I have to say that Peterson was such a blessing for my 7 year old. She often starts her letters at the bottom instead of the top and I always thought something was a bit off but could never figure out what. Her grip was all wrong! The way she was holding her pencil caused her to curve her hand to form her letters so it was easier to form them incorrectly.

There is no teacher’s manual included with the e-workbooks but that is not an issue at all. Peterson’s website has a plethora of information on their method and it is a simple, yet effective, method. For a mom of 7, being able to print as needed from the e-workbooks is a blessing to my homeschool budget. It is also nice when a child may need extra practice and I can just print out more for them.

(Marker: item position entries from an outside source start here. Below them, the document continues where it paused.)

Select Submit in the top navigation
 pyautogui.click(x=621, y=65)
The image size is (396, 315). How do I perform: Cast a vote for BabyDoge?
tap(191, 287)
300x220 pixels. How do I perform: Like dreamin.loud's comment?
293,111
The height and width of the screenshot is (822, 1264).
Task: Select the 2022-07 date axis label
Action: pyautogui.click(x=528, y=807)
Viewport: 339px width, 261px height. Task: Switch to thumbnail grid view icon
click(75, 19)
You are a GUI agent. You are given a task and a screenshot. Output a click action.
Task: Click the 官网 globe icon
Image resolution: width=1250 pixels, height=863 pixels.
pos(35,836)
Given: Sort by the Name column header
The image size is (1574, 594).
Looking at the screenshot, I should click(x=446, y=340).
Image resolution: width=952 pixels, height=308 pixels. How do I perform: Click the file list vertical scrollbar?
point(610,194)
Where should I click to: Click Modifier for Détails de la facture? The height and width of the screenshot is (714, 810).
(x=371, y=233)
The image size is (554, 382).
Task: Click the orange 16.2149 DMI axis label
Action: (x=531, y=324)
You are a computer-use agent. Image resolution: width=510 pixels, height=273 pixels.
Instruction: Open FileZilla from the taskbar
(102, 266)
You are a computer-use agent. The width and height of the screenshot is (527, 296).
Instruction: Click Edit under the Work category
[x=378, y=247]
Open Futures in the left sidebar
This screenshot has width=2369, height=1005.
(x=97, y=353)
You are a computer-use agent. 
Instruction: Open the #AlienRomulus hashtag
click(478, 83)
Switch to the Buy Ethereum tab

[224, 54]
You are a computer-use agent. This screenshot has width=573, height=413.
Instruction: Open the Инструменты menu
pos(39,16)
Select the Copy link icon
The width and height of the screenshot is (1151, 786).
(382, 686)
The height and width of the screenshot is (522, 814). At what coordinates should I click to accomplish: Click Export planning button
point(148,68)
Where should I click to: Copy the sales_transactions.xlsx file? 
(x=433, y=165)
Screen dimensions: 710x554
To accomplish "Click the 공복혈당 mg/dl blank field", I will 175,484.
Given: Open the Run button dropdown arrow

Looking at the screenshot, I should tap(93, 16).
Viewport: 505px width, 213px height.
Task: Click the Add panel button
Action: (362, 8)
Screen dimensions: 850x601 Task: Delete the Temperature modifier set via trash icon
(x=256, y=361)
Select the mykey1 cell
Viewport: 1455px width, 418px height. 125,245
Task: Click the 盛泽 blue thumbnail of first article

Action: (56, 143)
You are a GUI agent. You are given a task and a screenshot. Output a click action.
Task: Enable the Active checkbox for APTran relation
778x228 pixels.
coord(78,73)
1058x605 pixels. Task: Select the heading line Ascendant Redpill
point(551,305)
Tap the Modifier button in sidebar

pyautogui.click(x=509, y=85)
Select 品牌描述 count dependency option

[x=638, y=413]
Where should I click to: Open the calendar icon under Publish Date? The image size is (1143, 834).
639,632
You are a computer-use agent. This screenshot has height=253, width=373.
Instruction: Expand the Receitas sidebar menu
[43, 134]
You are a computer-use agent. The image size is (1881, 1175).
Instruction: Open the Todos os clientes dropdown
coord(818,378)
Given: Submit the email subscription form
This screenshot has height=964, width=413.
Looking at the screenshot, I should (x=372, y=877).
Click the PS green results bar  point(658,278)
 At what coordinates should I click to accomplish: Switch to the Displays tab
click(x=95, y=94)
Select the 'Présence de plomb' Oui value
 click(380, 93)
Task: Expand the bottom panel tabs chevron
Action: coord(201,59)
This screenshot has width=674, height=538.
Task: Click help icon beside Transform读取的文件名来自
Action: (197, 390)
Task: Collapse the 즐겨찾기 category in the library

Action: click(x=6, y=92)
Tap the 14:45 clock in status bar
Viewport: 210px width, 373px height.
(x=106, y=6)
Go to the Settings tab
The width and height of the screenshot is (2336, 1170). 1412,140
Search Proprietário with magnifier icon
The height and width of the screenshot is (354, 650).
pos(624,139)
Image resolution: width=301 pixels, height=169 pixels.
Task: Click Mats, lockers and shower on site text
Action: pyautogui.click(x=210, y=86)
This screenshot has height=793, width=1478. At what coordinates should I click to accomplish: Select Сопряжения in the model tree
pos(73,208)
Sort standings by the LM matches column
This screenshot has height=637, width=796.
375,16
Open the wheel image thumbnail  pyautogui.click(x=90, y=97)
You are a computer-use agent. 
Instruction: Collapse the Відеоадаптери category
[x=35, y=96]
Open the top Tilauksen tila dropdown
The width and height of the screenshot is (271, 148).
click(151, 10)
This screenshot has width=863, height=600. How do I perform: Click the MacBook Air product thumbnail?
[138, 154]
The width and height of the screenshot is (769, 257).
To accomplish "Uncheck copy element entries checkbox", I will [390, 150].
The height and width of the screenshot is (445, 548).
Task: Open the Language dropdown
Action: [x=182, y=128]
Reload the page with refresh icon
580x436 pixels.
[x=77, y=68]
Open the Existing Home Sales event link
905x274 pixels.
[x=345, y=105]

Peterson’s offers supplemental products such as pencil grippers, triangular pencils, alphabet cards and more. There is also a wealth of information on the website that is so helpful even if you are not using the Peterson Directed Program.

Now I must share the not so good stuff.

Peterson-handwriting.com can be a bit difficult to navigate. There is a wealth of information there, but sadly it can be confusing to find it. Honestly, if I had not been given this to review, I probably would not have used it as the website would have been a huge turn off.

The pages print in color. I do not have a color printer so the coloring of the strokes was not useful for us.

Personally, I dislike the three-lined handwriting pages. My children seem to do better with two lines.

Overall, I think Peterson Directed Handwriting is a great program worth taking a look at. If you have any questions, you can go here (click on meet live) to talk online with Rand. Or check out this 20 minute overview. You can even take a look at the e-workbook pages.

Make sure you check out what the rest of the crew has to say about Peterson Directed Handwriting.

***Disclaimer: As a member of TOS Crew, I received a complimentary copy of this product for review. No other compensation was made.

One thought on “Peterson Directed Handwriting

  1. Ha – decoder ring for your handwriting – that’s the same joke my hubby always says about his own penmanship! :) That’s why it’s important to him that the kids do better! We like Getty-Dubay Italic but I want to look into this Peterson that you recommended. Thanks!